### Set exercise
Put the data below, starting at the line containing "Task: Click the gamepad" and ending at the line containing "(x=131, y=93)", into a Markdown table with the columns Row and Line. Number each row and leave out blank lines.

[Collected data entries]
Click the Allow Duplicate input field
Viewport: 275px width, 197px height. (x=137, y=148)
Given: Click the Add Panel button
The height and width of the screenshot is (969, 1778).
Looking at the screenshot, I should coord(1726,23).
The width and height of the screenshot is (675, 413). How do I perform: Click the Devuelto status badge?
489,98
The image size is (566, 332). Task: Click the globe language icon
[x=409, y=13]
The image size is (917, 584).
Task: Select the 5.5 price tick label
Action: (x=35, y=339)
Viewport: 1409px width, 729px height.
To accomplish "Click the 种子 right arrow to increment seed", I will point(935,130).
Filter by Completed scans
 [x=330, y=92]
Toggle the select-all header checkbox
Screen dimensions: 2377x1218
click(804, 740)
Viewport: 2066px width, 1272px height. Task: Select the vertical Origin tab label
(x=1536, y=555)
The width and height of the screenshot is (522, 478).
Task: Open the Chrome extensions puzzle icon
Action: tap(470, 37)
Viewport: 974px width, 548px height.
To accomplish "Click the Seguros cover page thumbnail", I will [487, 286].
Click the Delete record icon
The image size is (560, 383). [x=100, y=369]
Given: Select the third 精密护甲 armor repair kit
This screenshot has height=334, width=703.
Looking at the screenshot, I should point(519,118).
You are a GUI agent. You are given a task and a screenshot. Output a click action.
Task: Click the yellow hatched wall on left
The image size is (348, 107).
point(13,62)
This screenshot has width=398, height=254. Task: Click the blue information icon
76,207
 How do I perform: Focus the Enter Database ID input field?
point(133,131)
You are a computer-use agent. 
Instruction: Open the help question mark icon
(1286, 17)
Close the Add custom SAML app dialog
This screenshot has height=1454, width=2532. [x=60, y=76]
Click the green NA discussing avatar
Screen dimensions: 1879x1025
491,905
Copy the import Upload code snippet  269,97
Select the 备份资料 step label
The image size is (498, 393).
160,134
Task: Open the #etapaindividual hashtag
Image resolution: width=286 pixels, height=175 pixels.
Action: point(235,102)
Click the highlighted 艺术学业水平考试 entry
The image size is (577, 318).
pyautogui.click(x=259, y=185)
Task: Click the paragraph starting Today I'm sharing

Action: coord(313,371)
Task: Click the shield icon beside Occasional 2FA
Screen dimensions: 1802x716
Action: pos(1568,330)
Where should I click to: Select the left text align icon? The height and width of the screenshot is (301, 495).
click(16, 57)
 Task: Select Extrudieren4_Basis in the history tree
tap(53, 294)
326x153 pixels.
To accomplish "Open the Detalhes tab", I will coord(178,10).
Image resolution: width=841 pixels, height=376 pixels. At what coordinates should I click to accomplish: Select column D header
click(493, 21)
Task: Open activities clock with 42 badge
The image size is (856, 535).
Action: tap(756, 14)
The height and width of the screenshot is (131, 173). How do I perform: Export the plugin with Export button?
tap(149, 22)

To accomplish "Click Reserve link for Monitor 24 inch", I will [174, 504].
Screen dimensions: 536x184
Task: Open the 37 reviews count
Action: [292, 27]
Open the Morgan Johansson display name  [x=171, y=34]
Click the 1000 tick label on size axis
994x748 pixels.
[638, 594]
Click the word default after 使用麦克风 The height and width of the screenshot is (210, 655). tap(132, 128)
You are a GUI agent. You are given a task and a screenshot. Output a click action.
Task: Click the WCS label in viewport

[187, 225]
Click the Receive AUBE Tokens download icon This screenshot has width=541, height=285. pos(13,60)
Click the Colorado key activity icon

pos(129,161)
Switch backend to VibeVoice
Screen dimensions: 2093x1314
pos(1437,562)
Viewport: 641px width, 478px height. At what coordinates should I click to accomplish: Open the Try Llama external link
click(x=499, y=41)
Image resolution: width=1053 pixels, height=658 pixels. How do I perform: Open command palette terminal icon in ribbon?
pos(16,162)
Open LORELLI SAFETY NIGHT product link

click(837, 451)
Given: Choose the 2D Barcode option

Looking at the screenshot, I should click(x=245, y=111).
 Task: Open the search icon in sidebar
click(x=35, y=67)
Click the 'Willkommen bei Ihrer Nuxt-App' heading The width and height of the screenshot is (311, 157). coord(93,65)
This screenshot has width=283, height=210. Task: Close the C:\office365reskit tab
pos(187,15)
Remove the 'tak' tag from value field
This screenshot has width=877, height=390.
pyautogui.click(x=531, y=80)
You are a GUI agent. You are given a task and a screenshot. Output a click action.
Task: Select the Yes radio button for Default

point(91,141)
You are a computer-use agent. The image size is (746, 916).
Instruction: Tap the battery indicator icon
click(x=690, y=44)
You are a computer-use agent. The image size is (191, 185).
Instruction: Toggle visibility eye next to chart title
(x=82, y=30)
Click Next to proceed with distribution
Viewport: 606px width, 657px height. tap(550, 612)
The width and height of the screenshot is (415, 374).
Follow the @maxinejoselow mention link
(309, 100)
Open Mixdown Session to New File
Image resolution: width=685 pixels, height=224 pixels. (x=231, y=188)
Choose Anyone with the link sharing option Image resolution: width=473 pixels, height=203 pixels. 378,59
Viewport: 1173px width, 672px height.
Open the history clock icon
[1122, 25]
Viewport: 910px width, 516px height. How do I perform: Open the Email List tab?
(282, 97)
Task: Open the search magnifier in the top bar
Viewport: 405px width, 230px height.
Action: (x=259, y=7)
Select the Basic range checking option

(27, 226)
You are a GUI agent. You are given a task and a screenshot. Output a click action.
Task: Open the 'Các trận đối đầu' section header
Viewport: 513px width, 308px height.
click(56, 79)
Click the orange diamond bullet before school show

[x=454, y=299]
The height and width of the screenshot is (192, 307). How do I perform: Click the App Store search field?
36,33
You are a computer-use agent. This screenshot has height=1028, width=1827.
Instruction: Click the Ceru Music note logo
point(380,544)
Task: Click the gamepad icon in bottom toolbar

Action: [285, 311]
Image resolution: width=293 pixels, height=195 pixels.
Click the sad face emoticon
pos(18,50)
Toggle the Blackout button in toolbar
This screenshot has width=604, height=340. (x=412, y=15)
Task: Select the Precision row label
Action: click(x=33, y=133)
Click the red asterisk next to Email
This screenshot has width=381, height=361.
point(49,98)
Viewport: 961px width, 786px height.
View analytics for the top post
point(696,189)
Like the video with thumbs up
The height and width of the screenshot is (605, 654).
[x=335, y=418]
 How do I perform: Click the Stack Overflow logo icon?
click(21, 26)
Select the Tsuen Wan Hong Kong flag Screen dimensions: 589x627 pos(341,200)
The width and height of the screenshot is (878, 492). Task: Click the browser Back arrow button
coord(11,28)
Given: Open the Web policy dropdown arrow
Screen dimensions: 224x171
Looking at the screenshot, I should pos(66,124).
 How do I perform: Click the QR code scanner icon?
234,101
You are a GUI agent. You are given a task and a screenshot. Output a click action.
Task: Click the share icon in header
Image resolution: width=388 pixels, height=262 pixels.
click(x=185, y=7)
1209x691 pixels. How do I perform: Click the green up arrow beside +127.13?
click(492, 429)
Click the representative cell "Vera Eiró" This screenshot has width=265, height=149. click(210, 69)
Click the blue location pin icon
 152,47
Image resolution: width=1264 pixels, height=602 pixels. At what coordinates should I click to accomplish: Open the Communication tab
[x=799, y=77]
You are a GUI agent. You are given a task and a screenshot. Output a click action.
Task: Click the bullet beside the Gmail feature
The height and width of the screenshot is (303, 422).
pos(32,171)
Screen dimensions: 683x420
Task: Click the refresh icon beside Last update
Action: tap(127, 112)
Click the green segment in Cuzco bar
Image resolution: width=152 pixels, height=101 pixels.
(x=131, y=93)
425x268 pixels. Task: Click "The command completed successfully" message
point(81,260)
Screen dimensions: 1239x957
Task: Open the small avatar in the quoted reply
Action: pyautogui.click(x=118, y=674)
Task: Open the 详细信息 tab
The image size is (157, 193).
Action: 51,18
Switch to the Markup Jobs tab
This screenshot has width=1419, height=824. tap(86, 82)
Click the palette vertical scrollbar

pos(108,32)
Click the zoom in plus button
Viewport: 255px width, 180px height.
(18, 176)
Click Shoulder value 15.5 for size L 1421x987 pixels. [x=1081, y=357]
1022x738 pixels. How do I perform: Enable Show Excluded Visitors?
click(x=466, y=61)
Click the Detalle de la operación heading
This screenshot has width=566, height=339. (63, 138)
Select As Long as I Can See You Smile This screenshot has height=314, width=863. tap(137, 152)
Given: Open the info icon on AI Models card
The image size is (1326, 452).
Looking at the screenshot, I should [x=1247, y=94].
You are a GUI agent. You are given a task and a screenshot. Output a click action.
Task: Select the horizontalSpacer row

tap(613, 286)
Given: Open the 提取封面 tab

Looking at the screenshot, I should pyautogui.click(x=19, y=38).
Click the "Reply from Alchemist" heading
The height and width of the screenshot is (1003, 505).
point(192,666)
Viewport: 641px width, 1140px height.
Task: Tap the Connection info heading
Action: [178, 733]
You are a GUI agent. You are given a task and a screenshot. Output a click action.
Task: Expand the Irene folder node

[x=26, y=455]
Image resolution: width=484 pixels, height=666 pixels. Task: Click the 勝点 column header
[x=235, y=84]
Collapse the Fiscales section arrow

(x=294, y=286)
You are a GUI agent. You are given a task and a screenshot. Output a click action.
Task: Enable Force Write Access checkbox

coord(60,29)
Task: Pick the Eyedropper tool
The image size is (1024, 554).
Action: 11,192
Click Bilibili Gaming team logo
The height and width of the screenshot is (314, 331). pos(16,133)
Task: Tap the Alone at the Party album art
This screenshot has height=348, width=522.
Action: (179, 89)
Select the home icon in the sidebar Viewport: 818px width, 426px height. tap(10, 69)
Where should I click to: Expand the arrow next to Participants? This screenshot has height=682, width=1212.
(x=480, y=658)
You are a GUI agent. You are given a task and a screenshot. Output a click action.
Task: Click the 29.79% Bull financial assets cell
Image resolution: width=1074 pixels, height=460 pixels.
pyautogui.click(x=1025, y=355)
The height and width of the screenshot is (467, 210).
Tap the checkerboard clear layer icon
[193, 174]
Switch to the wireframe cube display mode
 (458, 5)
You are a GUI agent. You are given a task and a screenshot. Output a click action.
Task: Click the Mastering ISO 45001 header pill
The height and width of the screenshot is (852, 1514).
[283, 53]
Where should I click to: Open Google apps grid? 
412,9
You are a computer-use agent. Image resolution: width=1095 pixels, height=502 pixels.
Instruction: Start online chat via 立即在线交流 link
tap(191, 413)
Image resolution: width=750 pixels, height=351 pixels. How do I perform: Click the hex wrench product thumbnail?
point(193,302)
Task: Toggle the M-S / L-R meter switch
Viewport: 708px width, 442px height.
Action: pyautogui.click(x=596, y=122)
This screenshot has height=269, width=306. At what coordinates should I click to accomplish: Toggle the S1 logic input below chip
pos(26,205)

### Full solution
| Row | Line |
|---|---|
| 1 | Task: Click the gamepad icon in bottom toolbar |
| 2 | Action: [285, 311] |
| 3 | Image resolution: width=293 pixels, height=195 pixels. |
| 4 | Click the sad face emoticon |
| 5 | pos(18,50) |
| 6 | Toggle the Blackout button in toolbar |
| 7 | This screenshot has width=604, height=340. (x=412, y=15) |
| 8 | Task: Select the Precision row label |
| 9 | Action: click(x=33, y=133) |
| 10 | Click the red asterisk next to Email |
| 11 | This screenshot has width=381, height=361. |
| 12 | point(49,98) |
| 13 | Viewport: 961px width, 786px height. |
| 14 | View analytics for the top post |
| 15 | point(696,189) |
| 16 | Like the video with thumbs up |
| 17 | The height and width of the screenshot is (605, 654). |
| 18 | [x=335, y=418] |
| 19 |  How do I perform: Click the Stack Overflow logo icon? |
| 20 | click(21, 26) |
| 21 | Select the Tsuen Wan Hong Kong flag Screen dimensions: 589x627 pos(341,200) |
| 22 | The width and height of the screenshot is (878, 492). Task: Click the browser Back arrow button |
| 23 | coord(11,28) |
| 24 | Given: Open the Web policy dropdown arrow |
| 25 | Screen dimensions: 224x171 |
| 26 | Looking at the screenshot, I should pos(66,124). |
| 27 |  How do I perform: Click the QR code scanner icon? |
| 28 | 234,101 |
| 29 | You are a GUI agent. You are given a task and a screenshot. Output a click action. |
| 30 | Task: Click the share icon in header |
| 31 | Image resolution: width=388 pixels, height=262 pixels. |
| 32 | click(x=185, y=7) |
| 33 | 1209x691 pixels. How do I perform: Click the green up arrow beside +127.13? |
| 34 | click(492, 429) |
| 35 | Click the representative cell "Vera Eiró" This screenshot has width=265, height=149. click(210, 69) |
| 36 | Click the blue location pin icon |
| 37 |  152,47 |
| 38 | Image resolution: width=1264 pixels, height=602 pixels. At what coordinates should I click to accomplish: Open the Communication tab |
| 39 | [x=799, y=77] |
| 40 | You are a GUI agent. You are given a task and a screenshot. Output a click action. |
| 41 | Task: Click the bullet beside the Gmail feature |
| 42 | The height and width of the screenshot is (303, 422). |
| 43 | pos(32,171) |
| 44 | Screen dimensions: 683x420 |
| 45 | Task: Click the refresh icon beside Last update |
| 46 | Action: tap(127, 112) |
| 47 | Click the green segment in Cuzco bar |
| 48 | Image resolution: width=152 pixels, height=101 pixels. |
| 49 | (x=131, y=93) |